Excerpt>
□ □ □ □

In an interview with Pritish Nandy of Rediff.com, director Jabbar Patel said that the research and filming took three years each. The government said they wanted a film on the scale of Richard Attenborough's Gandhi. For the role of Ambedkar, they considered hundreds of actors around the world. Patel claimed that, in that search, they also sought Robert De Niro who was very keen on the role but backed off when he was told that he had to drop his American accent and speak the way Ambedkar did—in his typically "clipped Indo-British accent". Mammootty was cast by chance when Patel saw his picture on a magazine and felt he had some resemblance with Ambedkar. Mammootty was initially resistant to be cast as that would have meant shaving off his mustache, recalls Patel. Since there were no footage of Ambedkar available to them, his body language and way of talking was to be done out of imagination. The film was simultaneously shot in English and Hindi.

□ □ □ □

Entries provided>
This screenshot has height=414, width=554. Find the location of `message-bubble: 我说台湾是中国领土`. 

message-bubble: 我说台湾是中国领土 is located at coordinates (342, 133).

□ □ □ □

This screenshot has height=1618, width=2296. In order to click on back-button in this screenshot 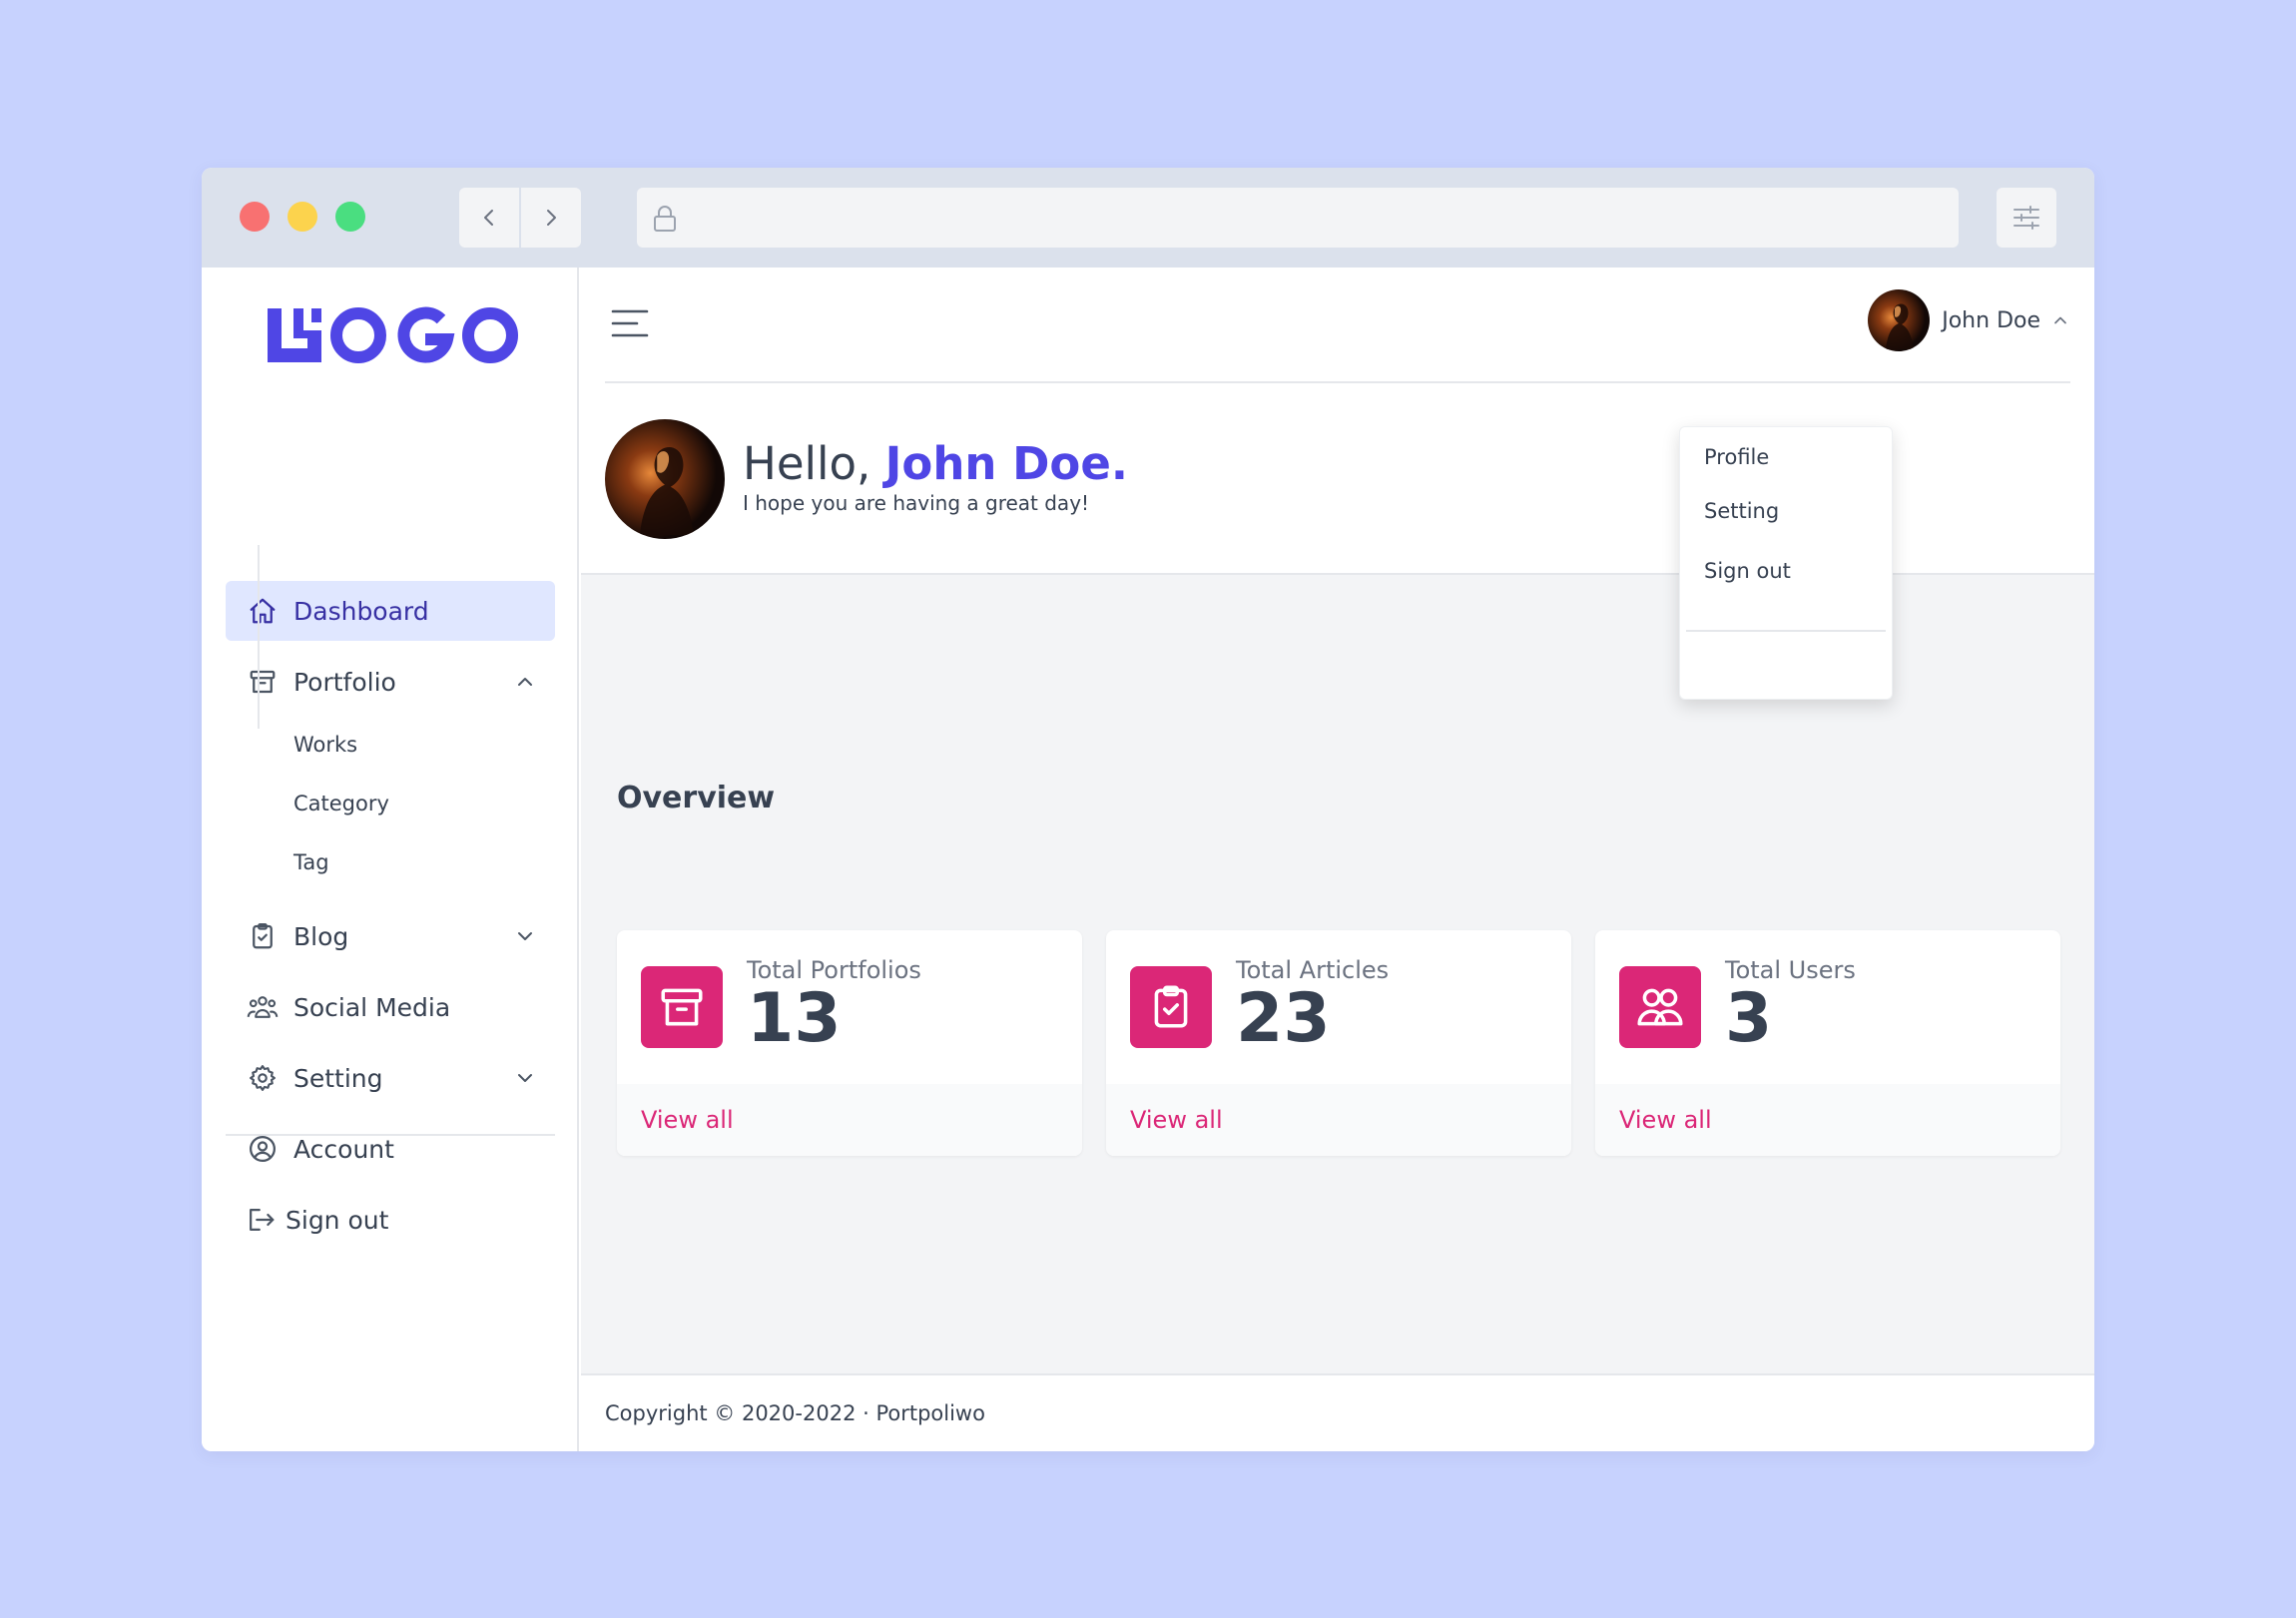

□ □ □ □

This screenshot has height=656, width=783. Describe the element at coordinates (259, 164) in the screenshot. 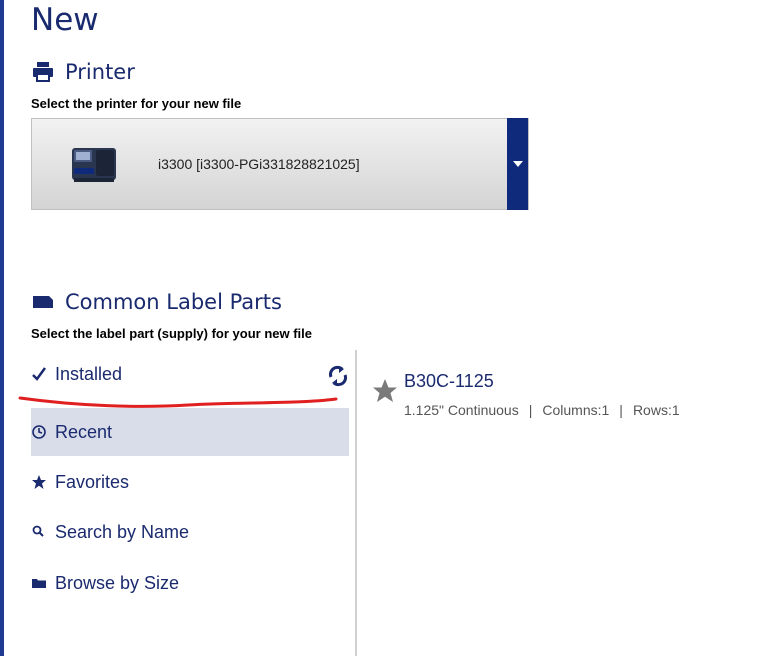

□ □ □ □

Problem statement>
Rewrite the excerpt about the Ambedkar film's making, the paragraph beginning "In an interview with Pritish Nandy", as a short bulleted list that keeps its main facts.

Exercise response>
- Director Jabbar Patel told Pritish Nandy of Rediff.com that research and filming each took three years.
- The government wanted a film on the scale of Richard Attenborough's Gandhi.
- Hundreds of actors around the world were considered for Ambedkar. According to Patel, Robert De Niro was keen but backed off when told he would have to drop his American accent for Ambedkar's "clipped Indo-British accent."
- Patel cast Mammootty by chance after seeing his picture in a magazine and noticing a resemblance to Ambedkar. Mammootty at first resisted because he would have had to shave off his mustache.
- No footage of Ambedkar was available, so his body language and way of talking had to be imagined.
- The film was shot in English and Hindi simultaneously.